The scoring quirks that the state is addressing are products of the state’s approach to combining evaluation data into a final rating.

New York uses a “numerical” approach, which some consider easy to communicate with stakeholders. Evaluations in Washington, D.C., and Tennessee also use the approach.

“Many states and districts look at the numerical approach and consider it to be more transparent because the numbers and formulas are more clearly articulated,” said Lisa Lachlan-Haché, a researcher at the American Institute of Research who studied the subject for a white paper she co-wrote last year. New York hired AIR to develop its student growth models for state assessments.

In two other widely used approaches to convert evaluation components into final ratings — “profile,” which is used in New Haven, and “holistic,” which is used in Massachusetts — there is no conversion to points.
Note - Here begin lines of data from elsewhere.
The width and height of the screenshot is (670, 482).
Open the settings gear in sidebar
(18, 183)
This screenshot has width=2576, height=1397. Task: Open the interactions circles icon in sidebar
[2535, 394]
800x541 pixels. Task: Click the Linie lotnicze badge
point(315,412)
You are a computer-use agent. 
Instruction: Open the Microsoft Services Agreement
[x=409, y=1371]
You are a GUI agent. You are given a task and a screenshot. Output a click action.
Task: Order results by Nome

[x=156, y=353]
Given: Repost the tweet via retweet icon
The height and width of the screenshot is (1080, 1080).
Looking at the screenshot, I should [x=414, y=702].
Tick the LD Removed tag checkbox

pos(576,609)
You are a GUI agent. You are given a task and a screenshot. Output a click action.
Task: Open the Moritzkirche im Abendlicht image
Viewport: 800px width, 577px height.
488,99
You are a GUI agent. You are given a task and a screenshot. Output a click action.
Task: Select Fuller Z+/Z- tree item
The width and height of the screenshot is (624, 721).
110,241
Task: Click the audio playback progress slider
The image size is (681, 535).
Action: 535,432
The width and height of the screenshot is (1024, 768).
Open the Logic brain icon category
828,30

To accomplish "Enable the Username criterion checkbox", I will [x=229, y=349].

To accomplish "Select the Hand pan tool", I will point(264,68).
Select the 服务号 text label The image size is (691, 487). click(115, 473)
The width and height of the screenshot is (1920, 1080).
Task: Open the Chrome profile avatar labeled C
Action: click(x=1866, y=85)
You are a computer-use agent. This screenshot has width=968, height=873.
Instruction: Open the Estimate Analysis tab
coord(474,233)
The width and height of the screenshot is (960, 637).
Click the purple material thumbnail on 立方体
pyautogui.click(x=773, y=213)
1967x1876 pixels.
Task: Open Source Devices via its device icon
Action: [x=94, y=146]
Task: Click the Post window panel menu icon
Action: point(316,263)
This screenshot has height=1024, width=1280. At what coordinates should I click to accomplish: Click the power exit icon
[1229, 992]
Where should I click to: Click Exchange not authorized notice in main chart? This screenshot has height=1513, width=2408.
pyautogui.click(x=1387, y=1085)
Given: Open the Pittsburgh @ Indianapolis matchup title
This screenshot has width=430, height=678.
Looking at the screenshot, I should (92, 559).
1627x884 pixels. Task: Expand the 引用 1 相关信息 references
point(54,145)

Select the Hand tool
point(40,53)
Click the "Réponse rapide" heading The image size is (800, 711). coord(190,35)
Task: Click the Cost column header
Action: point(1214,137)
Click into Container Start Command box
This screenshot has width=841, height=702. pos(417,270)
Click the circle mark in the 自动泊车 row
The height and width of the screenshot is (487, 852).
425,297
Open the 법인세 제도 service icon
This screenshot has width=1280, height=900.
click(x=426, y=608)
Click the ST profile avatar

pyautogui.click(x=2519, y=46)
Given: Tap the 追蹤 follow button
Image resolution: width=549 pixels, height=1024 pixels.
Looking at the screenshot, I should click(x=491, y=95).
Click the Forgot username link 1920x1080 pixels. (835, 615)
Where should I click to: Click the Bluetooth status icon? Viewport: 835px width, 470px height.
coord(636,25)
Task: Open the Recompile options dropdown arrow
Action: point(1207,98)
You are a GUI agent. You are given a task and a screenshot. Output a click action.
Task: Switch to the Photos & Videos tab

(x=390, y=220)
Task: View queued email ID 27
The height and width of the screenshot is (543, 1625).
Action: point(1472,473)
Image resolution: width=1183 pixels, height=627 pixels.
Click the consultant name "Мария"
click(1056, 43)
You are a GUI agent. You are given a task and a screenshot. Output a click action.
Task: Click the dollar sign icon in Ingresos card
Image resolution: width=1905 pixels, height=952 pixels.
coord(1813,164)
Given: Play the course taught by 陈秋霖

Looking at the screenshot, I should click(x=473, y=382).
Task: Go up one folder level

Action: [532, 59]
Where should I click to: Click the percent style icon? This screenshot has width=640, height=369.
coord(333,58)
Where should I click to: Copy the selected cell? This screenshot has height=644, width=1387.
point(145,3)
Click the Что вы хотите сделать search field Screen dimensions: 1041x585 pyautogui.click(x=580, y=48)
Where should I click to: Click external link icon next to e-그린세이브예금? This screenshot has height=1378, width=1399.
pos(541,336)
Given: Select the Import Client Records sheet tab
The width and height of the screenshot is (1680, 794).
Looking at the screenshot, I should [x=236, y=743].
Instead, raters translate information more impressionistically.

Lachlan-Haché said that New York State was taking advantage of the flexibility of the numeric approach, which allows policymakers to make changes when they see some things aren’t working.

“We should expect to see pioneers like New York adjust their cut points and summative rating approaches in the first few years of implementation,” Lachlan-Haché said. “States are generally going into evaluation design with the understanding that these systems will not be perfect.”

The New York City model could be on the table for other districts when they renegotiate their evaluation systems.

“That is a topic we can come back to in July,” King said last month, referring to the July 17 Board of Regents meeting.